Find m so that $(m+1,1,1)$ , $(1,-m,-1)$ , $(m,1-m,2)$ are linearly dependent

Question

I formed an augmented matrix $$\left(\begin{array}{ccc|c}m+1&1&m&0\\1&-m&1-m&0\\1&-1&2&0\end{array}\right)$$ I now that we do reduced row echelon form for the augmented matrix. But do we do the same in this case ? I failed to get the reduced row echelon of this.

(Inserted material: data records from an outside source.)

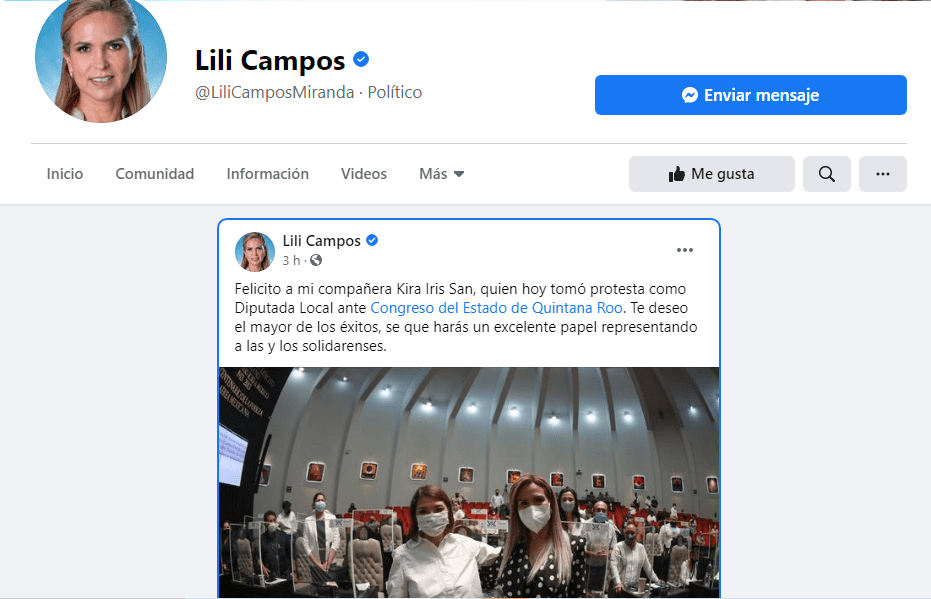Click the @LiliCamposMiranda page handle

pyautogui.click(x=274, y=92)
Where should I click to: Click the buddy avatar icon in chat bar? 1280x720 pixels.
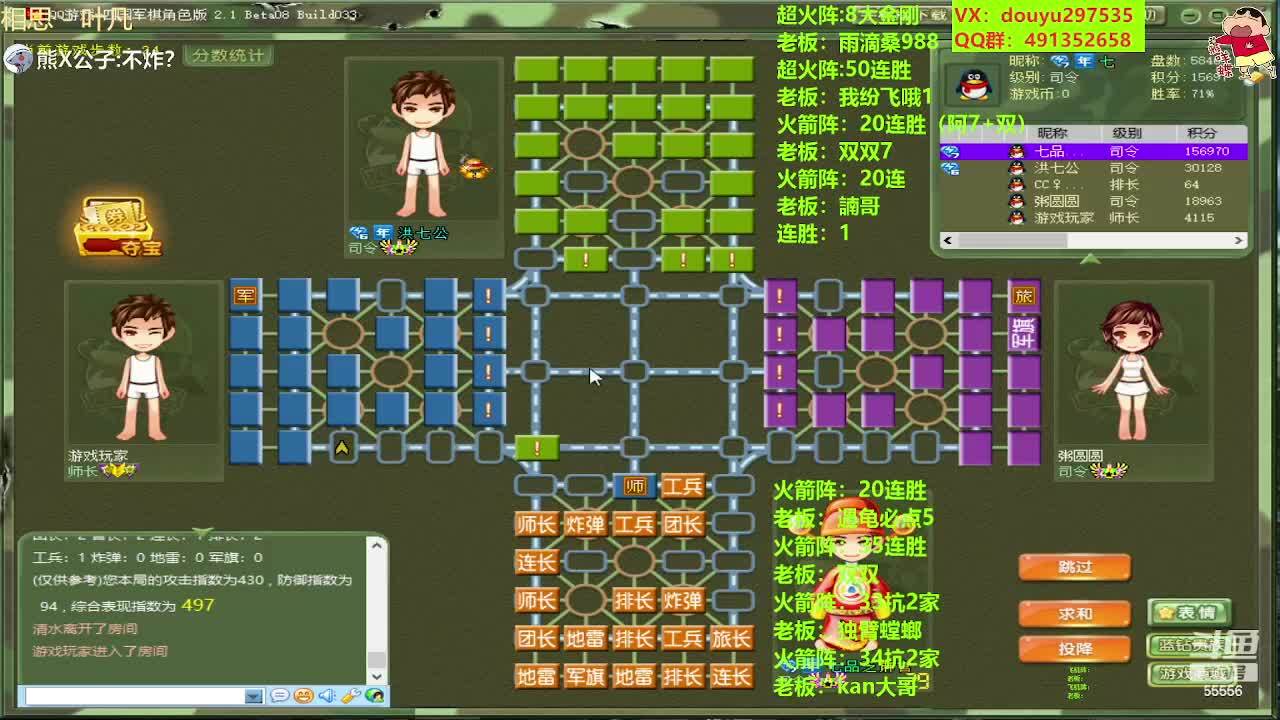pos(374,696)
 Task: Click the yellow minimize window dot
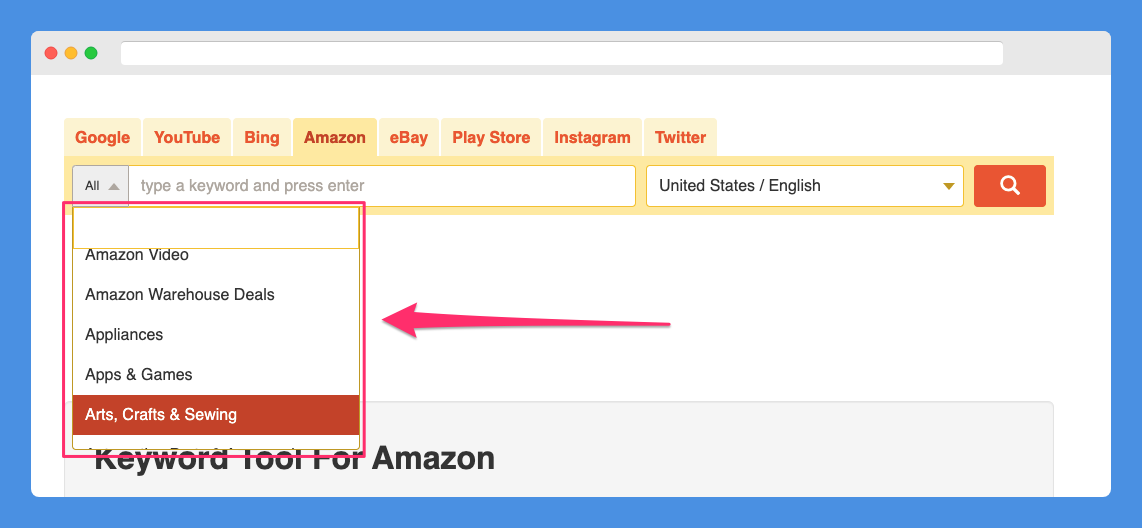click(x=71, y=53)
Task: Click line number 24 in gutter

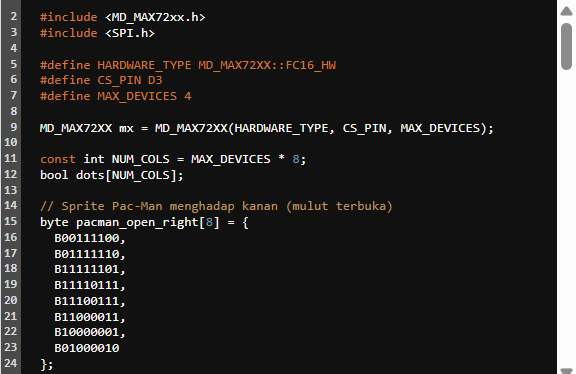Action: 11,363
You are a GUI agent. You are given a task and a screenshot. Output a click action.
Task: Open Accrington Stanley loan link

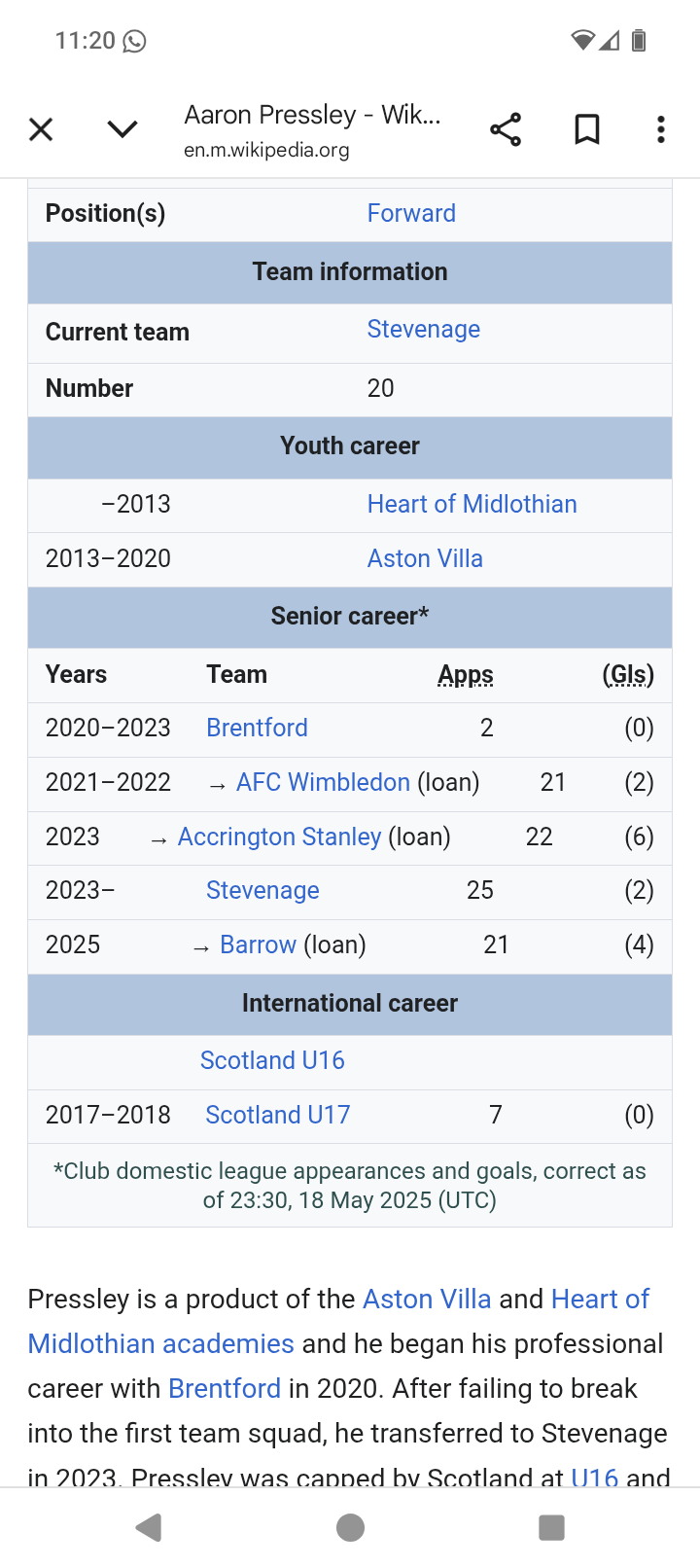pos(279,837)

How can we get the value of m ?

Answer 1

Hint: Via the invertible matrix theorem

Given a set of $n$ vectors from $\Bbb R^n$, forming a square matrix $A$ using those vectors as the columns we have:

The columns of $A$ are linearly independent $\iff$ $\det(A)\neq 0$

via contrapositive, we have the columns of $A$ are linearly dependent $\iff \det(A)=0$

Calculating the determinant of the matrix we have:

$-2m^2-4m$. By setting that equal to zero it implies...

Answer 2

By row-reducing the matrix, we get

$$ \begin{pmatrix} m + 1 & 1 & m \\ 1 & -m & 1 - m \\ 1 & -1 & 2 \end{pmatrix} \xrightarrow{R_1 \leftrightarrow R_3} \begin{pmatrix} 1 & -1 & 2 \\ 1 & -m & 1 - m \\ m + 1 & 1 & m \end{pmatrix} \xrightarrow{R_2 = R_2 - R_1} \\ \begin{pmatrix} 1 & -1 & 2 \\ 0 & -m + 1 & -1 - m \\ m + 1 & 1 & m \end{pmatrix} \xrightarrow{R_3 = R_3 - (m+1)R_1} \begin{pmatrix} 1 & -1 & 2 \\ 0 & -m + 1 & -1 - m \\ 0 & m + 2 & -2 - m \end{pmatrix} \xrightarrow{R_2 = R_2 + R_3} \\ \begin{pmatrix} 1 & -1 & 2 \\ 0 & 3 & -3 - 2m \\ 0 & m + 2 & -2 - m \end{pmatrix} \xrightarrow{R_3 = R_3 - \frac{m+2}{3}R_2} \begin{pmatrix} 1 & -1 & 2 \\ 0 & 3 & -3 - 2m \\ 0 & 0 & \frac{2}{3}m(m+2) \end{pmatrix}. $$

Hence, the rows/columns will be linearly independent if and only if $m \neq 0, -2$.